Date of Report (Date of earliest event reported): August 25, 2015

Eagle Bancorp Montana, Inc.
(Exact name of registrant as specified in its charter)

Delaware
(State or other jurisdiction
of incorporation)
  1-34682
(Commission
File Number)
  27-1449820
(IRS Employer
Identification No.)


1400 Prospect Ave.

Helena, MT 59601
(Address of principal executive offices)(Zip Code)


Registrant's telephone number, including area code: (406) 442-3080
 
 
 

 

______________________________________________

Check the appropriate box if the Form 8-K filing is intended to simultaneously satisfy the reporting obligation of the registrant under any of the following provisions:

     
o   Written communications pursuant to Rule 425 under the Securities Act (17 CFR 230.425)
o   Soliciting material pursuant to Rule 14a-12 under the Exchange Act (17 CFR 240.14a-12)
o  

Pre-commencement communications pursuant to Rule 14d-2(b) under the Exchange Act (17 CFR 240.14d-2(b))

o  

Pre-commencement communications pursuant to Rule 13e-4(c) under the Exchange Act (17 CFR 240.13e-4(c))

 

 

 

 

Item 5.02 Departure of Directors or Certain Officers; Election of Directors; Appointment of Certain Officers; Compensatory Arrangements of Certain Officers.

 

On August 20, 2015 and effective September 1, 2015, the Board of Directors (the “Board”) of Eagle Bancorp Montana, Inc. (the “Company”) appointed each of Tanya Chemodurow and Shavon Cape to fill director vacancies at the Company and its wholly owned subsidiary, Opportunity Bank of Montana (the “Bank”). The Board voted to increase the number of Company directors from seven (7) to nine (9). In addition, the Bylaws of the Bank were amended to provide for two new Bank director positions which will be filled by Ms. Chemodurow and Ms. Cape. See Item 5.03 below.

== SOURCE MATERIAL ==
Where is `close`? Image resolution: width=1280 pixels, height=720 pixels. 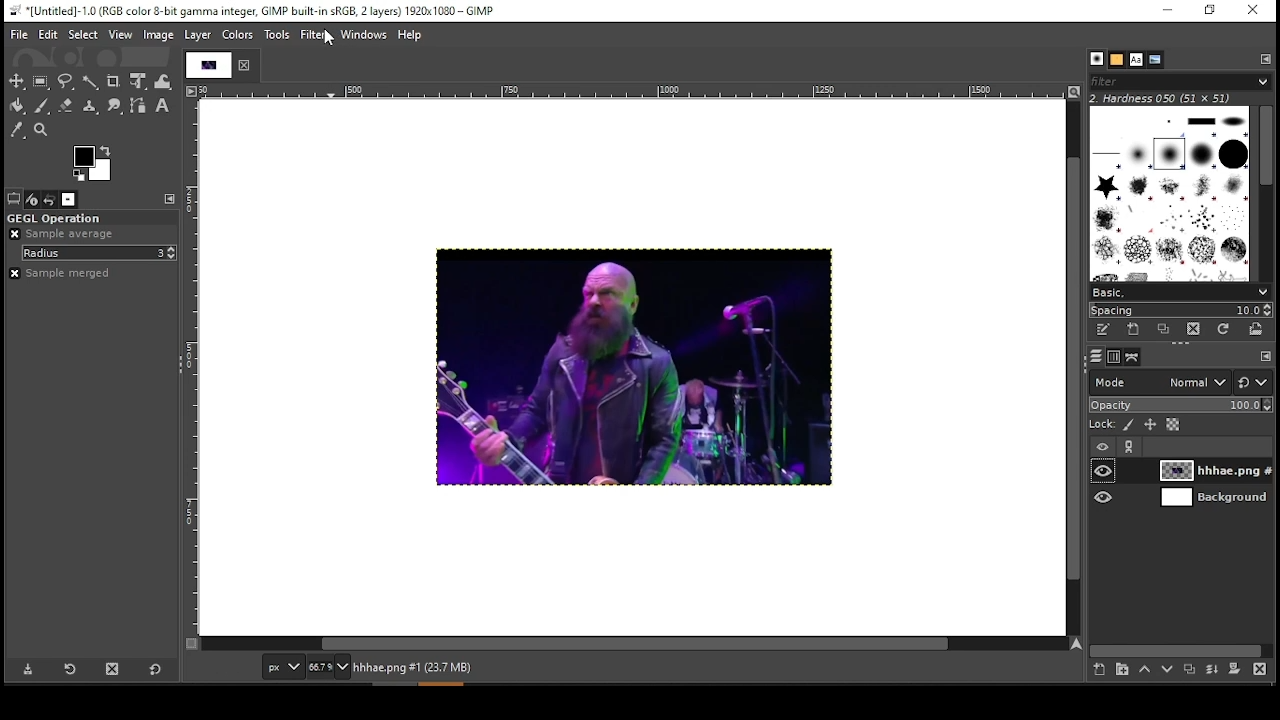 close is located at coordinates (245, 65).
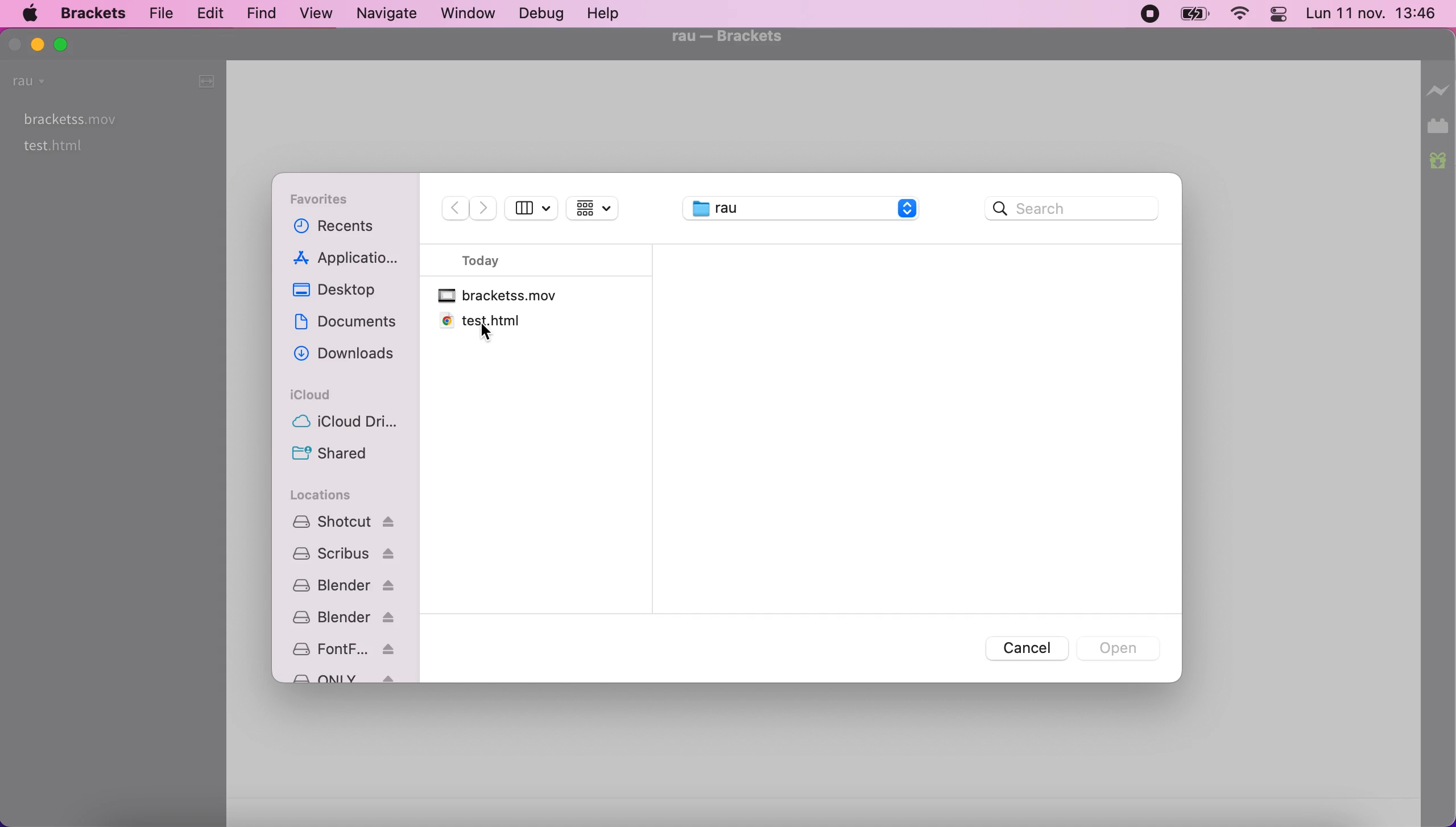  I want to click on blender, so click(349, 589).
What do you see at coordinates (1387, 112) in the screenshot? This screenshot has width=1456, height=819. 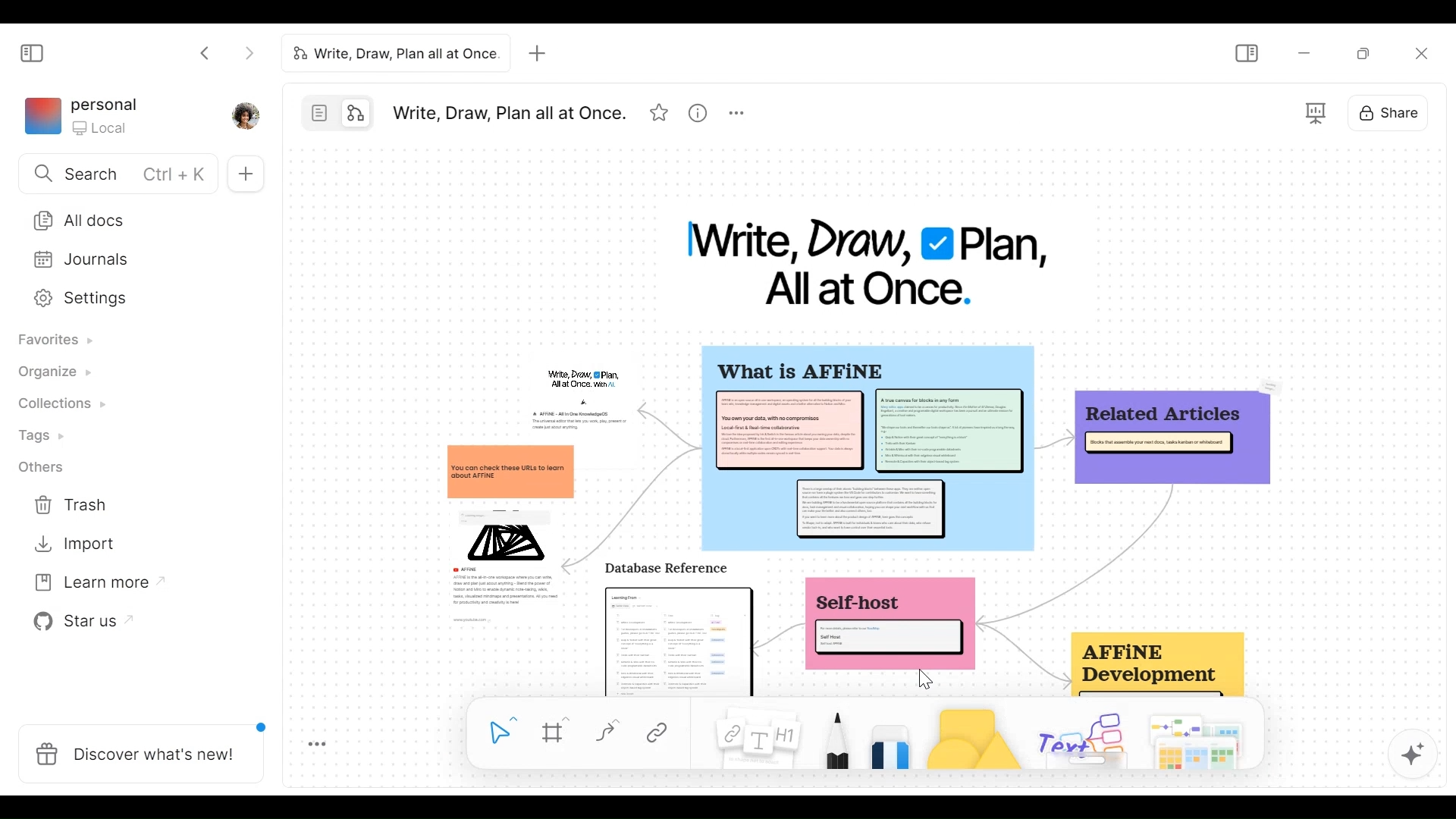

== SET OF TASKS ==
1. Pull out the part of the Eagle Bancorp filing starting at "(Exact name of" and ending at "Identification No.)".
2. In the Eagle Bancorp filing, how many members did the Board set for the Company's board of directors?
3. Pick up the Eagle Bancorp filing right after its last sentence and keep writing.
You can set the material aside; it isn't needed here.

== RESULTS BY TASK ==
1.
(Exact name of registrant as specified in its charter)

Delaware
(State or other jurisdiction
of incorporation)
  1-34682
(Commission
File Number)
  27-1449820
(IRS Employer
Identification No.)

2. Nine.

3.
 

The newly appointed directors of the Company will serve until the next annual meeting of the Company’s shareholders at which time it is expected that Ms. Chemodurow and Ms. Cape will be nominees of the Board for election by shareholders for a one year and two year term, respectively. Ms. Chemodurow and Ms. Cape will be appointed to Board Committees in the near future.

 

Ms. Chemodurow and Ms. Cape will be compensated through customary board fees and in accordance with the Company's Stock Incentive Plan, which is described in greater detail in the Company's definitive proxy statement on Schedule 14A relating to its 2015 Annual Meeting of Stockholders, which was filed with the Securities and Exchange Commission on March 18, 2015.

 

A copy of the Company's press release announcing the appointments of Ms. Chemodurow and Ms. Cape to the Board and providing information required to be disclosed under Item 404(a) of Regulation S-K is attached as Exhibit 99.1 to this Current Report on Form 8-K and is incorporated herein by reference and filed as Exhibit 99.1 hereto. There are no arrangements or understandings between Ms. Chemodurow and Ms. Cape and any other person pursuant to which she was selected either as a director or as a member of a committee.

 

Immediately prior to Ms. Chemodurow’s and Ms. Cape’s appointments, the Board approved an amendment to the Bylaws of the Company, as described in Item 5.03 below to increase the size of the Board from seven (7) members to nine (9) members.

 

Item 5.03 Amendments to Articles of Incorporation or Bylaws; Change in Fiscal Year.

 

On August 20, 2015, the Board of the Company approved an expansion of its Board from seven (7) to nine (9) members. Section 2 of Article III of the Bylaws of the Company requires that the number of directors range between five (5) and fifteen (15) members. The Bylaws of the Bank were amended by the Board of the Bank to increase the number of directors from seven (7) to nine (9) members.

 

The foregoing description of the actions of the Company is not complete and is qualified in its entirety to the complete copy of the Bylaws, as amended, filed herewith as Exhibit 3.1 and incorporated herein by reference.

 

 

 

Item 9.01 Financial Statements and Exhibits.

 

(d) The following exhibits are filed as part of this report:

 

Exhibit No. Description  
     
3.1 Bylaws of Eagle Bancorp Montana, Inc., as amended.  
99.1 Eagle Bancorp Montana, Inc. press release issued August 25, 2015.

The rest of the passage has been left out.